The crew of a cargo ship in the Red Sea was forced to abandon ship after it came under attack on Monday from the Houthi militia in Yemen, who have been firing missiles at ships in the Red Sea and Gulf of Aden in what the group says is a campaign to pressure Israel to end its war in the Gaza Strip.

The attack on the ship, the Rubymar, appeared to be one of the Houthis’ most damaging so far. Most of the armed group’s missile and drone assaults on ships have failed to inflict serious damage.

But the strike on Monday night, involving two anti-ship ballistic missiles launched from Yemen between 9:30 and 10:45 p.m., according to the U.S. military, was enough to drive the crew off the vessel. The military’s Central Command said that one of the missiles struck the Rubymar, “causing damage” and prompting the crew to make a distress call.

A warship that is part of a U.S.-led coalition, as well as another merchant ship, responded to the call, and the crew was taken “to a nearby port by the merchant vessel,” Central Command said in a statement.

A Houthi military spokesman, Yahya Sarea, said in a statement on Monday that the militia had fired “a number of missiles” at the vessel, severely damaging it, bringing it to a “complete halt” and leaving it “at risk of sinking.” The New York Times could not verify those claims.

An employee who answered the phone at the Rubymar’s management office in Lebanon, GMZ Ship Management, confirmed that the attack had taken place and that the crew had abandoned ship, but said the company would not provide further information until the crew reaches a safe port.

A British government maritime agency also reported that a ship had come under attack about 30 nautical miles south of al-Mokha in Yemen, prompting the crew to abandon it. The agency did not identify the ship.

The Houthis, an Iran-backed militia that controls much of northwestern Yemen, have carried out dozens of attacks on ships in the Red Sea and the Gulf of Aden over the past few months, portraying the attacks as a campaign to pressure Israel to end its siege on Gaza.

Initially, they said they were attacking ships owned by Israelis or sailing to and from Israeli ports, but they have targeted ships unrelated to Israel and going to other destinations. In early January, the United States and Britain formed a military coalition that has been carrying out airstrikes in Yemen in an attempt to deter the attacks, and since then the Houthis have vowed to target American and British ships as well.

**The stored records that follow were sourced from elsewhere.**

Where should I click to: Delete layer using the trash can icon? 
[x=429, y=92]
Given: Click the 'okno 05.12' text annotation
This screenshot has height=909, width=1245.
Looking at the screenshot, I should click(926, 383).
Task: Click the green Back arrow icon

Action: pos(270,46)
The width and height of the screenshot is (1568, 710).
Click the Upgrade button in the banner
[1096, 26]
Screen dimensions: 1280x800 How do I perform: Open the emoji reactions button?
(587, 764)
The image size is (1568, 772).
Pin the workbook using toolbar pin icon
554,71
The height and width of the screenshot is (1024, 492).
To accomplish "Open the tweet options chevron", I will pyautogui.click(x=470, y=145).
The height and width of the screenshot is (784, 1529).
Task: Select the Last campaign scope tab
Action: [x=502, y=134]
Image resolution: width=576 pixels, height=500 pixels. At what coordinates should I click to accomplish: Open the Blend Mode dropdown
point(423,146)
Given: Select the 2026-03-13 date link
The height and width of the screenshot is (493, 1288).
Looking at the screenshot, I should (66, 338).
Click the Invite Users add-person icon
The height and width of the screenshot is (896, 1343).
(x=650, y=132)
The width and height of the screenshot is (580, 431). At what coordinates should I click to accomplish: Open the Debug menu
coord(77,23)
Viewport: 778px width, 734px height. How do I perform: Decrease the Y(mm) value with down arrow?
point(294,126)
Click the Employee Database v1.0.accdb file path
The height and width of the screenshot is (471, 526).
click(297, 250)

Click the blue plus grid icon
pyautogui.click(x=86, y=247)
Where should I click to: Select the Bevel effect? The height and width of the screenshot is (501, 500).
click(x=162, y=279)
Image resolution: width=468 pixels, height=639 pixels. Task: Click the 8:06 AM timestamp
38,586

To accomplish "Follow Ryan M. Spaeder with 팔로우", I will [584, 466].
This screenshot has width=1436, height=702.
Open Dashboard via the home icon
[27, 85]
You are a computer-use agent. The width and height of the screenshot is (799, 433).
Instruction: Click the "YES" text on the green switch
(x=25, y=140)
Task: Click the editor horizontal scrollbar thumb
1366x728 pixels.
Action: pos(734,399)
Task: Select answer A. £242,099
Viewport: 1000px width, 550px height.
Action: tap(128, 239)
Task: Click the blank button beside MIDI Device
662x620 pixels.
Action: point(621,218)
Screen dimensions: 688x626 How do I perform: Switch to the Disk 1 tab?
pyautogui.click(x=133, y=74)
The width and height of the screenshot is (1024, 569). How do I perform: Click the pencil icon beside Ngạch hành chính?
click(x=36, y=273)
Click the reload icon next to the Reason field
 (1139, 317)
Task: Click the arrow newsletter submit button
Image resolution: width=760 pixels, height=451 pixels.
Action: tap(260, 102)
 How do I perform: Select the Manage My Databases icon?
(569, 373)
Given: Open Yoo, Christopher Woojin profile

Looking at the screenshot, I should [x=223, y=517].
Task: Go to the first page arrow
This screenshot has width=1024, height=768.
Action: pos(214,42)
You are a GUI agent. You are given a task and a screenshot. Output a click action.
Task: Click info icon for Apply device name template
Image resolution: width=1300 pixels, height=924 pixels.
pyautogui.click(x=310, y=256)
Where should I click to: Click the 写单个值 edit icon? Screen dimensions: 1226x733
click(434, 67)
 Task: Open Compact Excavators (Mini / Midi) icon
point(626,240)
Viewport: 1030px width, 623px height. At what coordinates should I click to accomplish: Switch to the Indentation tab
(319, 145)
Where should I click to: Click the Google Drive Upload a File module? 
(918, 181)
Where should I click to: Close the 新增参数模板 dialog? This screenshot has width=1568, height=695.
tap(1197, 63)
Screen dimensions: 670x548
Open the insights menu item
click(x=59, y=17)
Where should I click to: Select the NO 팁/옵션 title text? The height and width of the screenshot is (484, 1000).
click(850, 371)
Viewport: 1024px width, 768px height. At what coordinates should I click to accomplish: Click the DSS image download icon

The Rubymar sails with a Belize flag, but its registered owner is based in Britain, according to Equasis, a maritime database.

Mr. Sarea, the Houthi military spokesman, said the Houthis “will not hesitate to take more military measures” against “all hostile targets in defense of beloved Yemen and in confirmation of the position of support for the Palestinian people.”

Though most of the group’s attacks have caused limited damage, they have still upended global shipping. Yemen overlooks the Red Sea and the Gulf of Aden, a key shipping lane that leads to the Suez Canal. Hundreds of ships are now avoiding the Suez Canal and sailing an extra 4,000 miles around Africa, burning fuel, inflating costs and adding about 10 days of travel in each direction.

The U.S.-led coalition has repeatedly hit missiles and launchers in Yemen and intercepted drones and missiles, but so far it has failed to halt the attacks. The United States struck five Houthi targets, including an underwater drone, over the weekend.

On Monday, the European Union announced that it was launching its own operation to counter the threat posed by the Houthis, with plans to accompany vessels and protect them against attacks in the Red Sea, the Gulf of Aden and nearby waterways.

“The European Union is responding swiftly to the necessity to restore maritime security and freedom of navigation in a highly strategic maritime corridor,” Josep Borrell, the European Union’s High Representative for Foreign Affairs and Security Policy, said in a statement.